In response to the weakness spreading throughout its energy loans, investors should expect JP Morgan to trim its allocation to the commodity focused businesses within its loan portfolio. It has already taken a step in this direction. In March, it announced it would end financing of new coal mines, and also will stop financing new coal-fired power plants in high income countries in developed countries. It is reasonable for the company to cut its loans to energy related sectors, in light of its significant exposure.
JP Morgan’s oil and gas loans are a significant weight on the company. As of Dec. 31, 2015, JP Morgan had a $42 billion loan exposure to the oil and gas industry, its seventh biggest out of 19 industry groups. Of that, only $24.3 billion was considered investment grade—meaning 43 percent of the company’s oil and gas loans are rated below-investment grade, or junk. In an environment of $40 oil or below, that is a major concern. Of its non-investment grade loans, the portion allocated to oil and gas has a higher level of what JP Morgan refers to as “criticized non-performing” loans, than any other industry within the company’s wholesale credit portfolio.
JP Morgan has done a good job of raising its shareholder dividends since the recession ended. Over the past five years, it has increased its dividend by 92%. Investors should expect future dividend growth to continue. Going forward, JP Morgan should experience accelerating earnings growth as interest rates rise.
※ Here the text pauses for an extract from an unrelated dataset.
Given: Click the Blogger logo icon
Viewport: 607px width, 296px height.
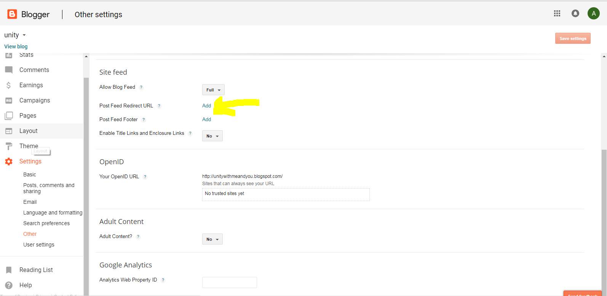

Earnings are expected to grow 11% next year, to $6.32 per share. Continued dividend growth is likely because JP Morgan has a low payout ratio. Its current annualized dividend represents 30% of its projected 2017 EPS. Moreover, JP Morgan has a major catalyst for future growth in the form of rising interest rates, which should lead to higher earnings and therefore higher dividends going forward.
Assuming normalizing interest rates over the next several years, it is reasonable to project 10% annual dividend growth per year based on its earnings growth estimates.
Under that scenario, JP Morgan’s annual dividend rate would rise to $2.81 per share by 2020.
For the time being, JPMorgan is performing admirably in a difficult climate. Earnings are suppressed by low interest rates and the weakness in its energy loan portfolios. But JP Morgan has a strong management team and its fundamental strength remains intact.
Investors are nervous, and that is resulting in a low valuation for the stock. JPMorgan trades for 10x its 2017 earnings estimates, which is a far lower multiple than the S&P 500 index. JP Morgan pays a 3% dividend yield as well, which means it could be an attractive stock for value and dividends.